シリアス度が増す『ダンジョン飯』6巻で物語は新展開へ ラストは「○○の酒蒸し」で締め?

マンガ・アニメ

2018/5/12

『ダンジョン飯』(九井諒子/KADOKAWA)

 倒したモンスターを喰らいながらダンジョンを旅するという異色の設定、そしてその調理描写が本気過ぎ、また美味そうという妙なリアリズムもヒットの要因となり、数々のマンガ賞を受賞してきたのが『ダンジョン飯』(九井諒子/KADOKAWA)。

 巻を重ねるごとに多彩な食材(=モンスター)が登場してきたが、前巻となる第5巻では主人公・ライオスら一行の目的である「赤竜を倒し、喰われたライオスの妹・ファリンを蘇生する」ことにも成功。ついでに倒した赤竜もたらふく食し一行は大満足するワケだが、しかし甦ったファリンは迷宮を統べる謎の存在“狂乱の魔術師”に操られているようで……と、一気にシリアス度合いを増し、ファンを困惑させていた。そして最新第6巻でもこの傾向は引き継がれ、なんとキメラと化したファリンとの壮絶なバトルに発展!

 本作の読みどころでもある“飯要素”も序盤は控えめ(そのため調理担当のドワーフ・センシは影が薄い)で、前巻終盤で入手した「コカトリスの卵」を使い卵焼きを作った程度。それを食すのは、ライオスに何やら良からぬ思惑を抱えているらしき冒険者・カブルーなのだが、ドン引きしつつ怪しまれないために無理やり口に含む描写で「あ、やっぱモンスターを喰うのはこの世界でも普通じゃないのか」と改めて気付かされる。

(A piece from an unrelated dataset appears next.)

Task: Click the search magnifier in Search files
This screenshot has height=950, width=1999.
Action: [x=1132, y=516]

 このカブルー一行や、元仲間にして今は自らパーティーを率いファリン救出に出向いてきた侍・シュローとその一行など、これまでバラバラに行動していたキャラが一堂に会してそれぞれの個性を見せるあたりも読みどころだが、これは読者にとっても「ライオスはおかしい」と再確認させるための仕掛けにもなっている。その最たるのがモンスター化したファリンが一行の前に姿を現したシーンで、彼女を見た瞬間ライオスはこう言い放つのだ。

「すごくかっこいい……」

 重度のモンスター好きが高じてモンスター食へと走ったアブノーマルなキャラとはいえ、命がけで助けた挙げ句に操られ敵対し、モンスター化までした妹を見ての第一声がコレである。こうまでネジが外れたライオスの性格自体が、何か物語終盤で鍵を握る伏線となっているのではないか、などと深読みもしてしまう展開だ。

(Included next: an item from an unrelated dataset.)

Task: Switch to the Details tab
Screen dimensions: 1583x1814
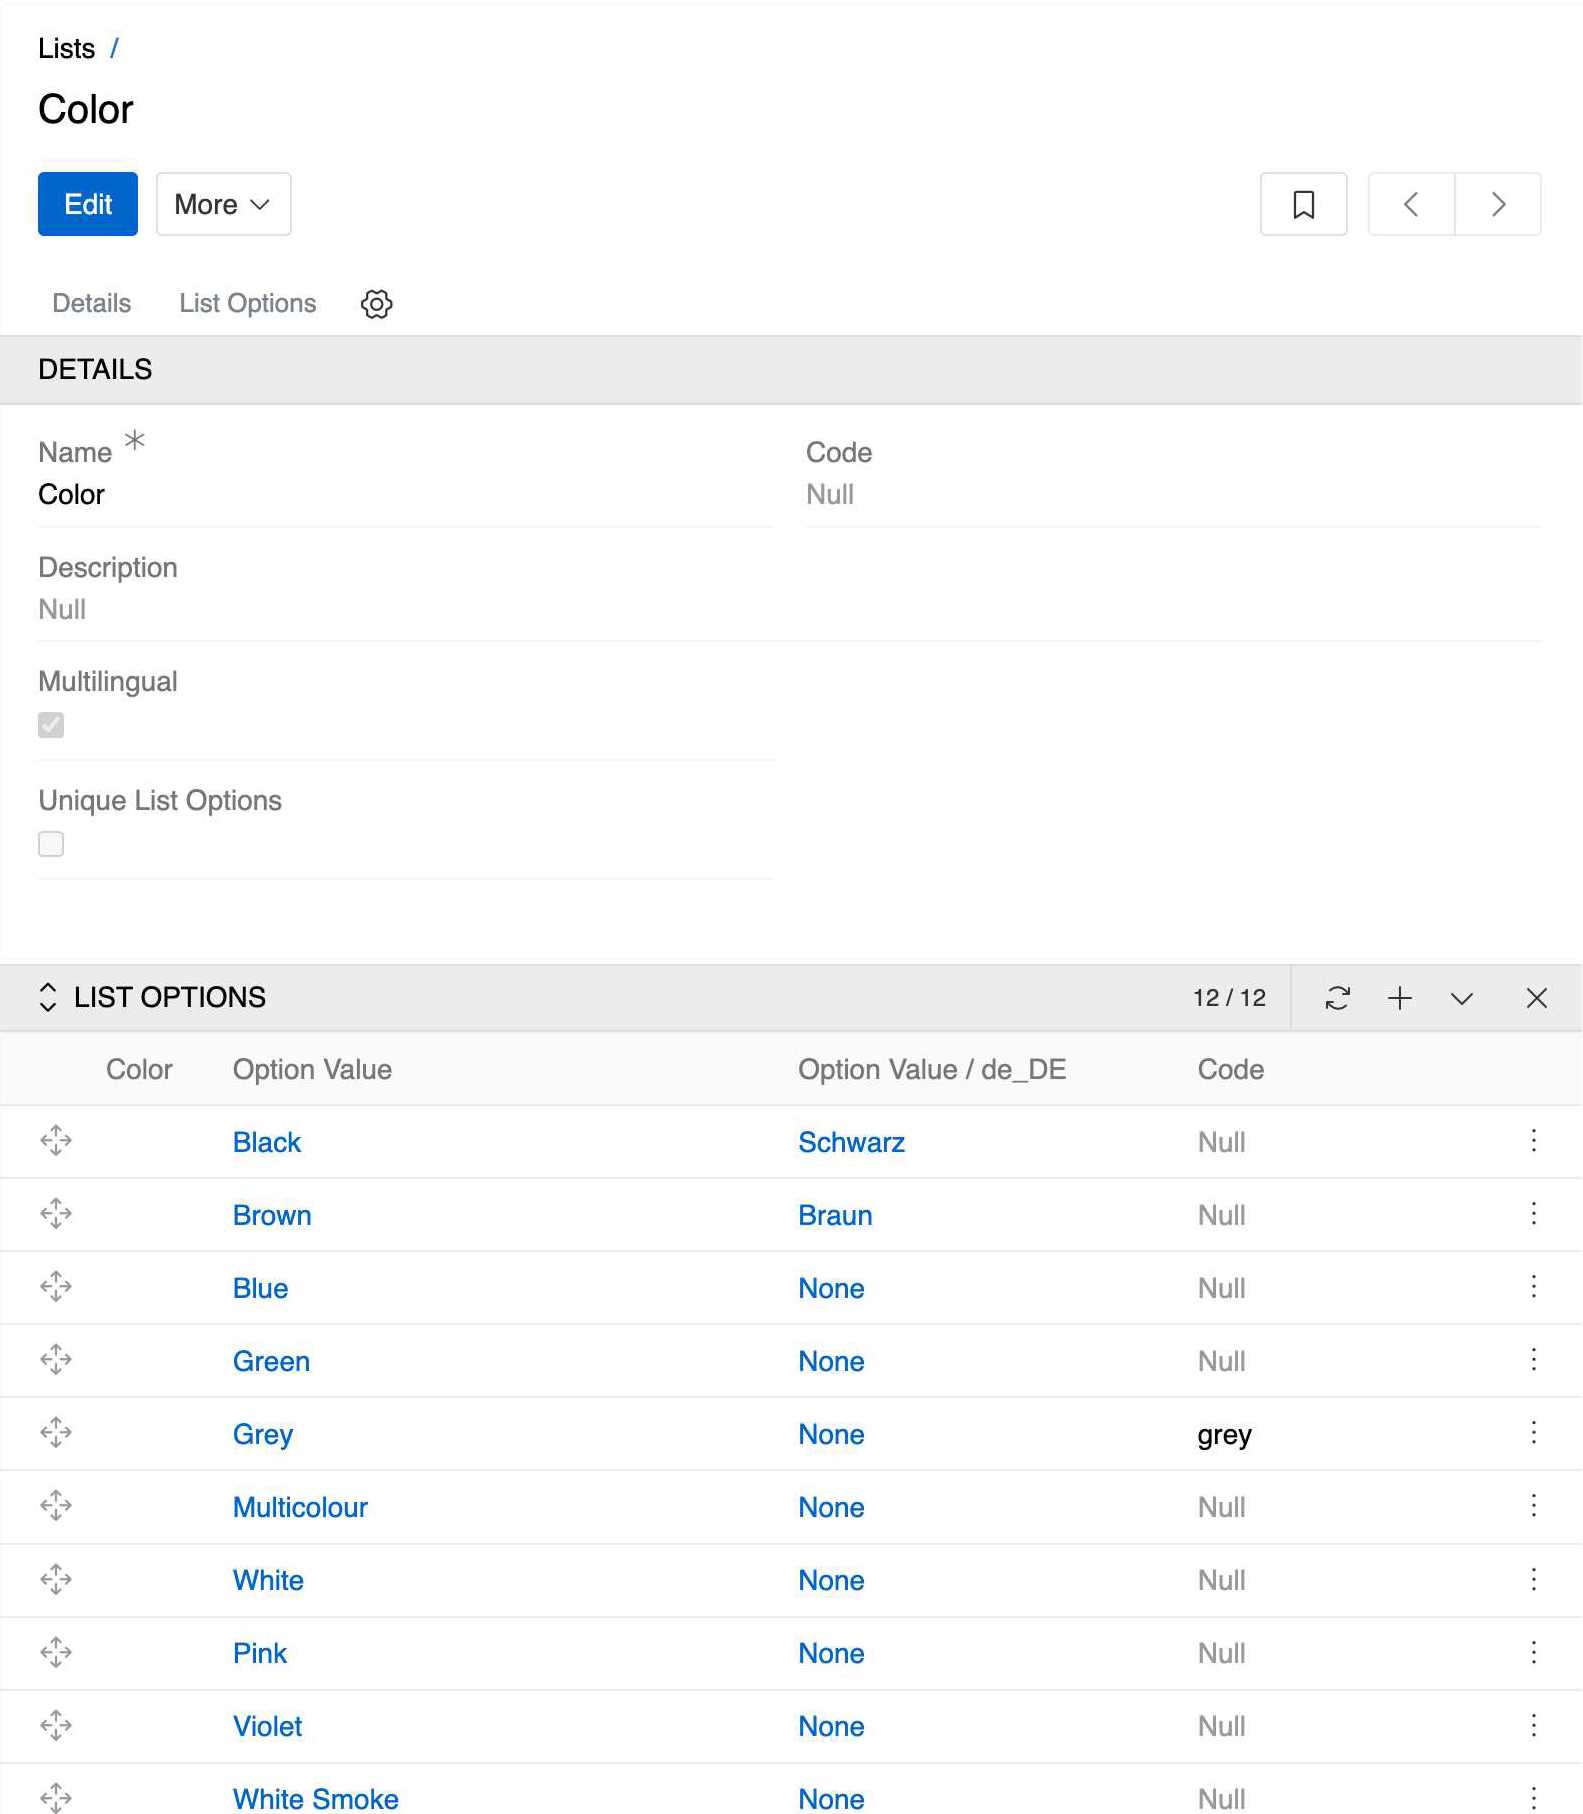Action: click(91, 303)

 さて、シリアス度合いを増し続け、なにやら別作品となってしまったかのようではあるが、“ファリン事件”が落ち着き再びダンジョン探索が始まると、以前と同様にまったりとした展開に。終盤ではエルフの魔術師・マルシルを悩ませる、あるモンスターを食材に「○○の酒蒸し」(ネタバレ防止のため伏せる)も作られる。そのモンスターもファンタジー系ではメジャーな存在ながら、一般的にイメージさせられる姿形とは全く違い、「そう解釈したのか!」と膝を打たされる意外さがあるのだが、そこは読んでのお楽しみに。

 シュロー一行から足抜けしてきた新たな仲間も加わり、ファリン奪還のためにダンジョン深部を目指すライオス一行。ファンタジーものとしての面白さは巻を追うごとに増しているのだが、次巻ではモンスター食の方面をもう少し増やしてほしいというのも、ファンであれば偽らざる気持ちかもしれない。

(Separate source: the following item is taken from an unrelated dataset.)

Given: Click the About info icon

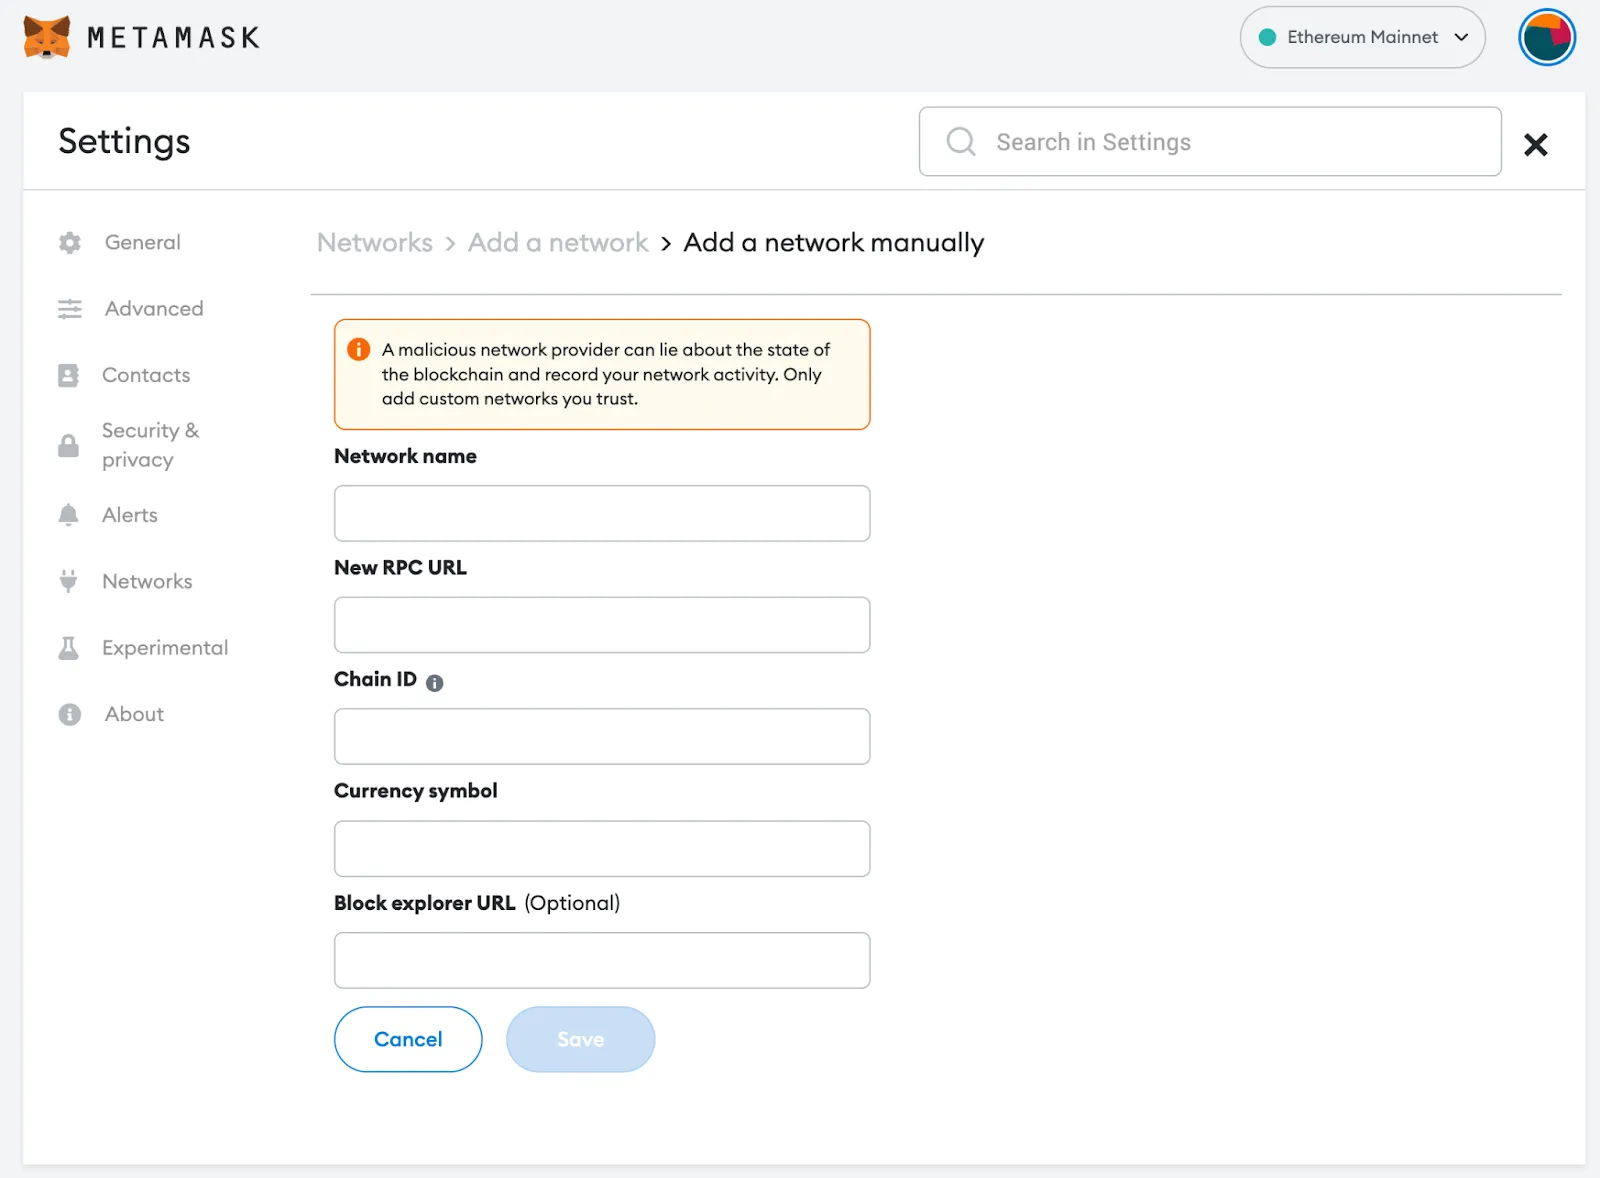Looking at the screenshot, I should coord(69,714).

 しかし、不眠不休で進んできたシュローに向かいこう言い放ったライオスであれば、今後も食に手を抜くことはないだろう。

「1日3食しっかり食べて 睡眠を取っている俺たちのほうがずっと本気だ!」

 モンスター食に対する邪念も感じるが、本人的にはしごく真面目に言っているのであろうこの言葉は、現実世界でも通じる至言でもある。